* [Input material]
▬▬▬▬▬▬▬▬▬▬

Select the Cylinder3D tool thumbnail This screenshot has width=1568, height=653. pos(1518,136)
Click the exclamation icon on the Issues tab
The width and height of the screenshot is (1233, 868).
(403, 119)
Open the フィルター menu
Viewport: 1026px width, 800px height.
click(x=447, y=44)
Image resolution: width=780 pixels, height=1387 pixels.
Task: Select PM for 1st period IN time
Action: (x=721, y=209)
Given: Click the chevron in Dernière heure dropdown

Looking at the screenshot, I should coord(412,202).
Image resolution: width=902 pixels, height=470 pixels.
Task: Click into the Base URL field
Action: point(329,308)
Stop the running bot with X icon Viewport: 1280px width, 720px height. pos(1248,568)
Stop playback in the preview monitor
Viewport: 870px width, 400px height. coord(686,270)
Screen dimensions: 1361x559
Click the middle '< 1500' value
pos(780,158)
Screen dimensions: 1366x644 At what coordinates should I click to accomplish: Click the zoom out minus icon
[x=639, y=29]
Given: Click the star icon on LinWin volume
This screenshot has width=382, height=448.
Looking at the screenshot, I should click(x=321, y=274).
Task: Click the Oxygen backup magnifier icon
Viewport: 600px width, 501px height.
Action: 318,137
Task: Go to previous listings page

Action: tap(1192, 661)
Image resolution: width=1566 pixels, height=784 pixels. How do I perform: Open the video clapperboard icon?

▬▬▬▬▬▬▬▬▬▬

* [Your instructions] Write out the records exactly, starting at the first line and stopping after the line that contains "Click the exclamation icon on the Issues tab".

* [Answer]
Select the Cylinder3D tool thumbnail This screenshot has width=1568, height=653. pos(1518,136)
Click the exclamation icon on the Issues tab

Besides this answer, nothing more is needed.